I am so excited to announce a new contributor to the Drizzle Kitchen blog! Lauren Woodbridge has a degree in Nutrition and is passionate about happy food alchemy just like all of us here! She will be adding to our collection of recipes and food history in the new section titled “Tasty Tidbits.” Welcome, Lauren!
I never realized how interesting this sweet little treat could be! Dates have quite the fruitful past.
For over 6,000 years, dates have been present at almost every dinner table and occasion in the Middle East. They are most commonly consumed in a rich, buttery cookie called ma’amoul every evening of Ramadan or at the final feast known as Eid al-Fitr. They thrive in extremely hot, dry conditions and are a great source of numerous minerals. Growing such a shelf-stable and nutritious food product that could survive in this atmosphere was crucial for their culture and wellbeing.

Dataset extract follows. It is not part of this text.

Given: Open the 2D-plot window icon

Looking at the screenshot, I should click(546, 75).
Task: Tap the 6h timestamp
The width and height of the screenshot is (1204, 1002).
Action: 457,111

After date fruit was brought to the United States in the early 1900’s, an agricultural explorer by the name of Walter Swingle, studied the tree very closely in Algeria. During this time, he found intriguing connections between the weather conditions of the Sahara desert and the Coachella Valley of California. This meant wonderful new things for agriculture of this area. This happened to be a time when the Southern California community was falling wildly in love with the Orient culture – hooked on a silent film, The Sheik by Rudolph Valentino and a book, One Thousand and One Arabian Nights. They were naming streets Baghdad and Cairo, towns Mecca, Thermal and Oasis and placing pyramids and camels all over the city. Adding dates to their diet seemed quite fitting!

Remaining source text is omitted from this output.